The output for each of the N speech signals processed is in the format:

[wavfile] [channel] [sample_rate] [duration] [active_level] [speech_activity] [level_normalization] [segment_step_size] [WAWEnet_mode] [model_prediction]

where:

  • wavfile is the filename that has been processed
  • channel is the channel of wavfile that has been processed
  • sample_rate native sample rate of the wavfile
  • duration duration of wavfile in seconds
  • active_level active speech level of the last processed segment of wavfile in dB below overload
  • speech_activity is the speech activity factor of the last processed segment of wavfile
  • level_normalization reflects whether wavfile was normalized during processing
  • segment_step_size reflects the segment step (stride) used to process wavfile
  • WAWEnet_mode is the mode wavfile has been processed with
  • model_prediction output value (or values, if >1 segment was analyzed) produced by WAWEnet for wavfile

1 Andrew A. Catellier & Stephen D. Voran, "WAWEnets: A No-Reference Convolutional Waveform-Based Approach to Estimating Narrowband and Wideband Speech Quality," ICASSP 2020 - 2020 IEEE International Conference on Acoustics, Speech and Signal Processing (ICASSP), Barcelona, Spain, 2020, pp. 331-335.

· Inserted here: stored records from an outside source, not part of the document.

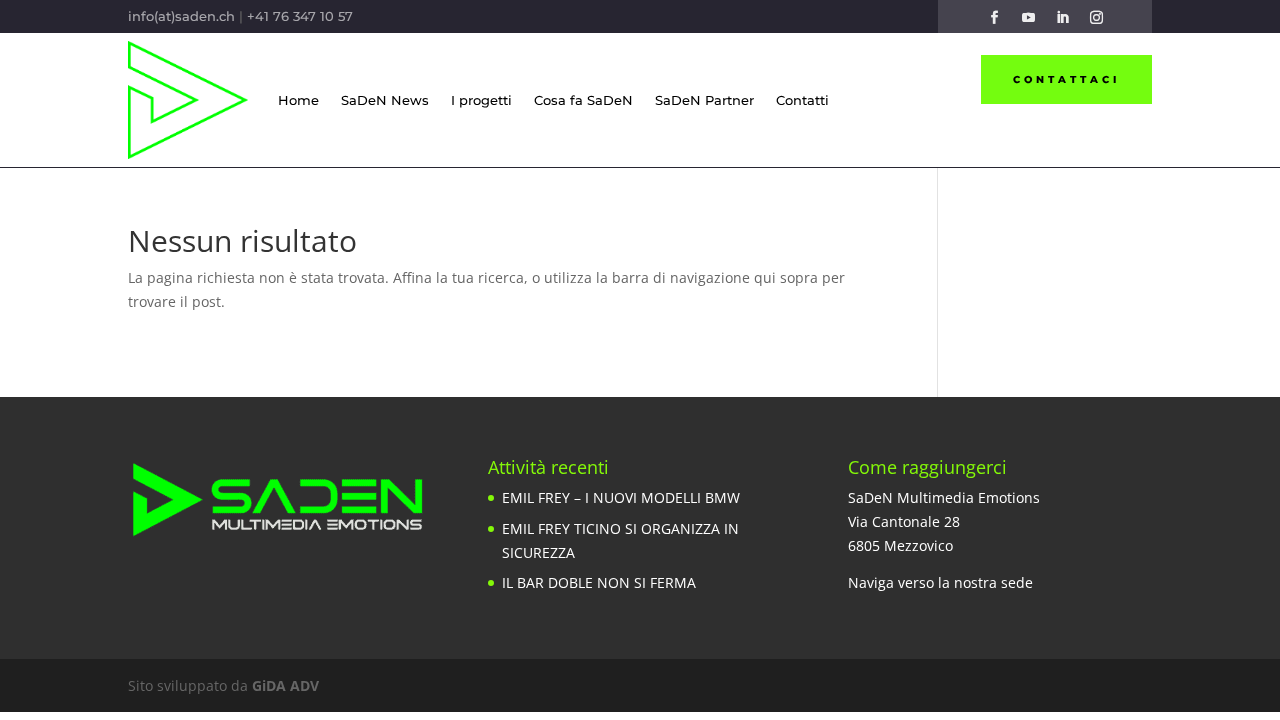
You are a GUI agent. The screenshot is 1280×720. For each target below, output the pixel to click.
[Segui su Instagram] (1096, 18)
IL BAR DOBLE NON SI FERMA (599, 582)
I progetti (481, 100)
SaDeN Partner (704, 100)
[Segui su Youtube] (1028, 18)
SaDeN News (385, 100)
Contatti (802, 100)
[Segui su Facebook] (994, 18)
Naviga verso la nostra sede (940, 582)
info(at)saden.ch (181, 16)
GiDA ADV (285, 685)
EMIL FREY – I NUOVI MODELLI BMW (621, 497)
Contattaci (1066, 79)
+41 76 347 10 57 (300, 16)
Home (298, 100)
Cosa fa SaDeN (583, 100)
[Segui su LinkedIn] (1062, 18)
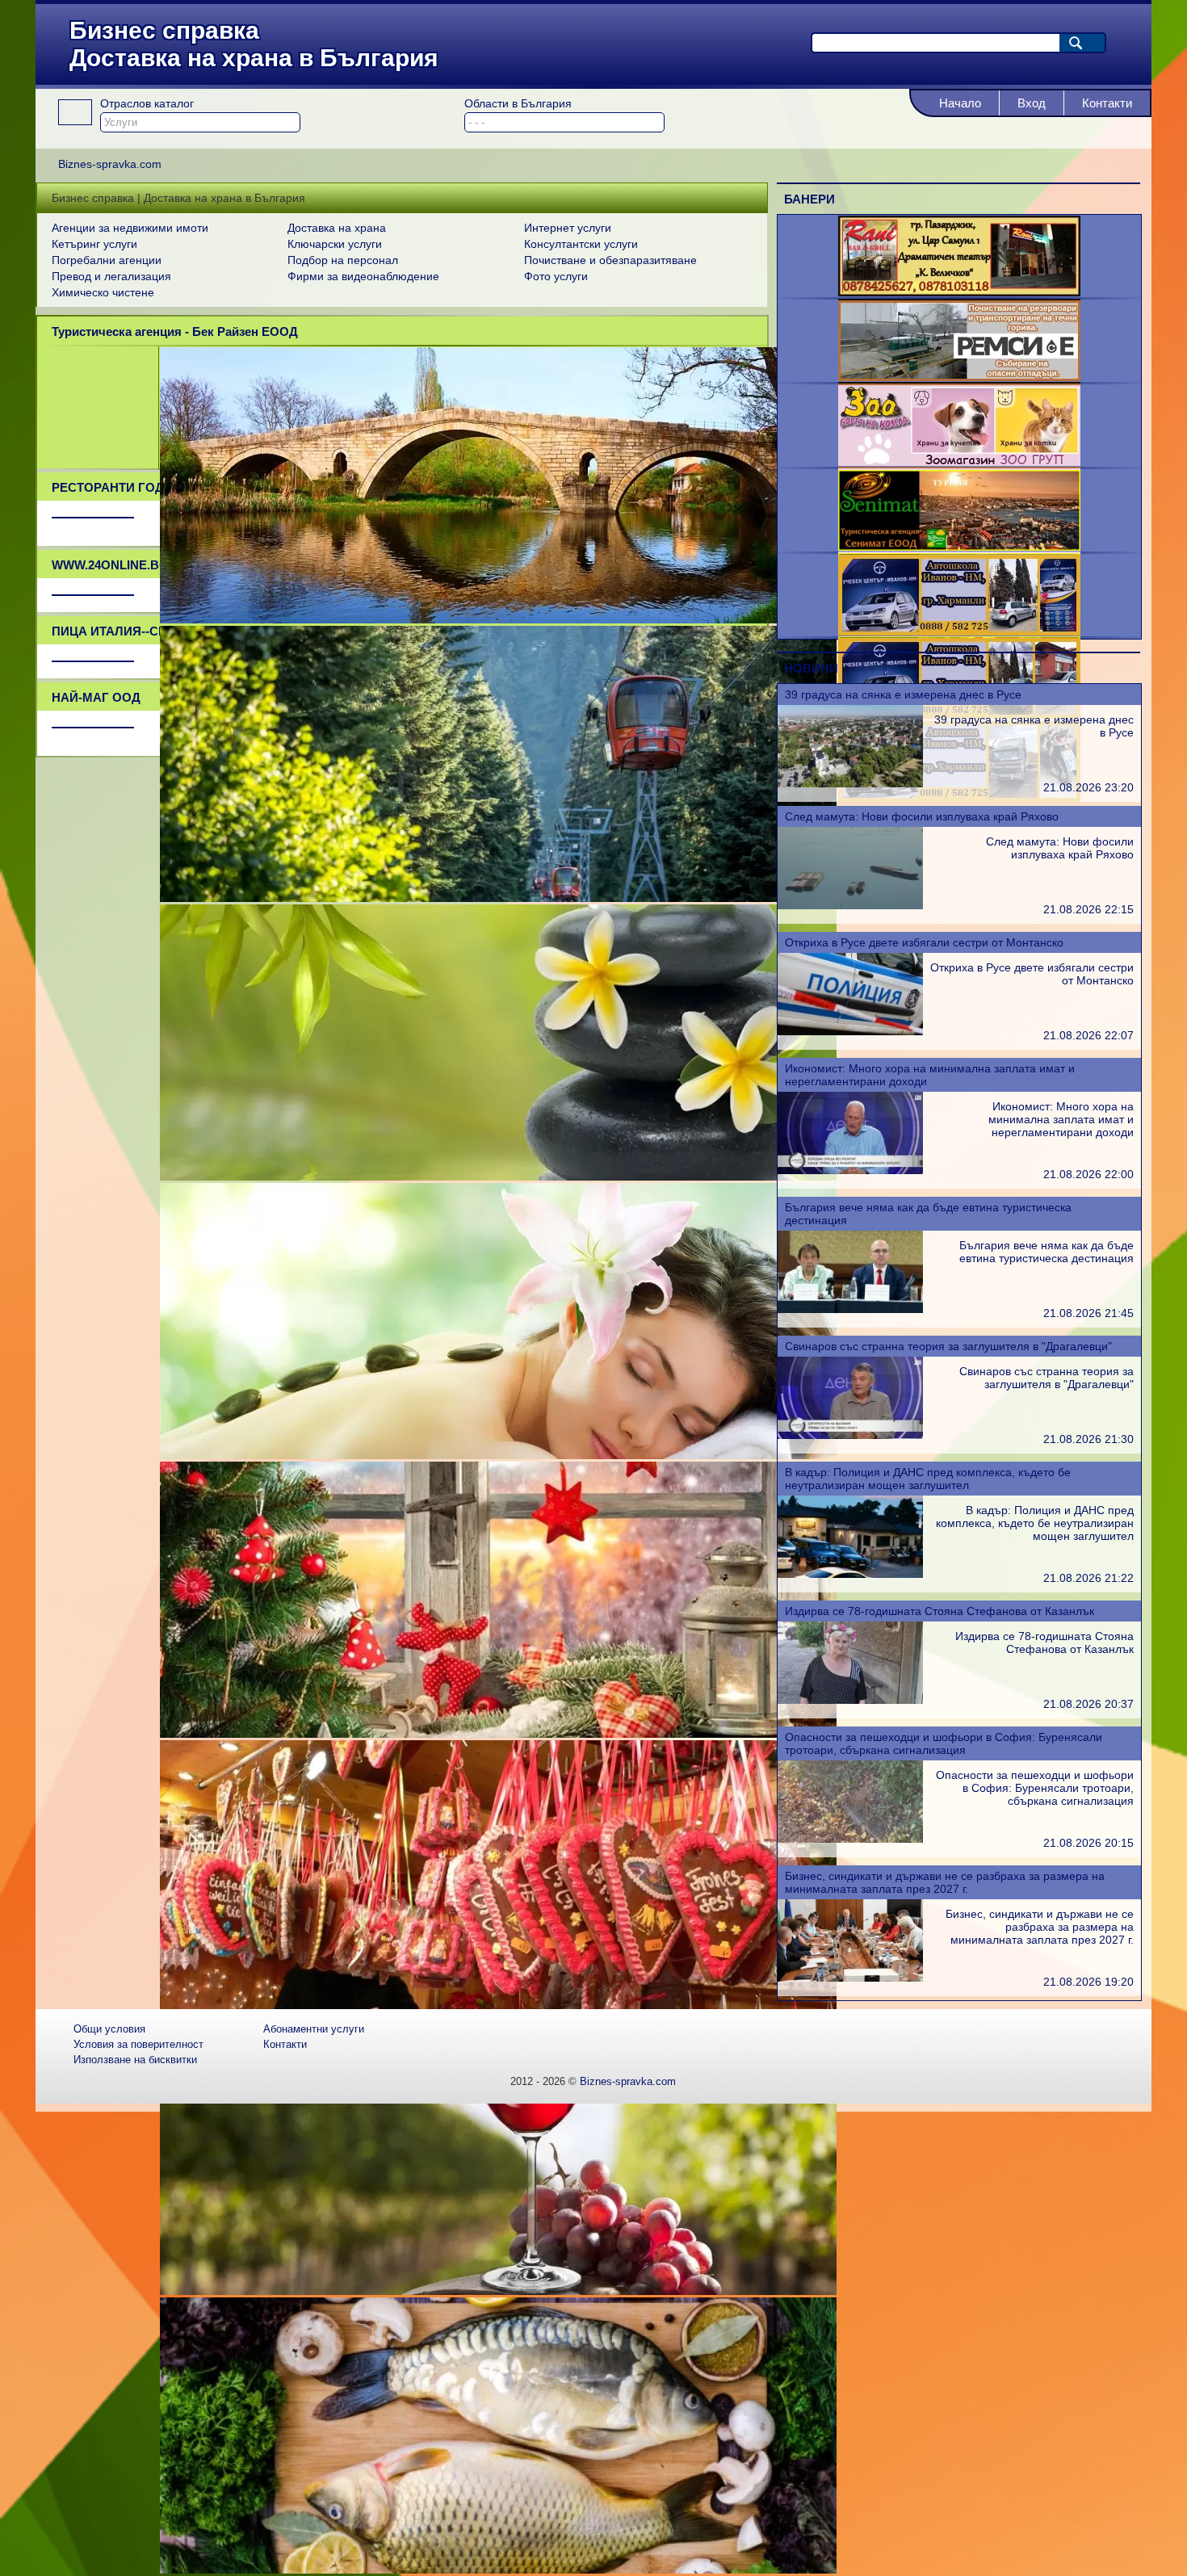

2 ITU-T Recommendation P.862, "Perceptual evaluation of speech quality (PESQ)," Geneva, 2001.

3 ITU-T Recommendation P.863, "Perceptual objective listening quality analysis," Geneva, 2018.

4 R. Huber and B. Kollmeier, "PEMO-Q — A new method for objective audio quality assessment using a model of auditory perception," IEEE Trans. ASLP, vol. 14, no. 6, pp. 1902-1911, Nov. 2006.

5 C. H. Taal, R. C. Hendriks, R. Heusdens, and J. Jensen, "An algorithm for intelligibility prediction of time-frequency weighted noisy speech," IEEE Trans. ASLP, vol. 19, no. 7, pp. 2125-2136, Sep. 2011.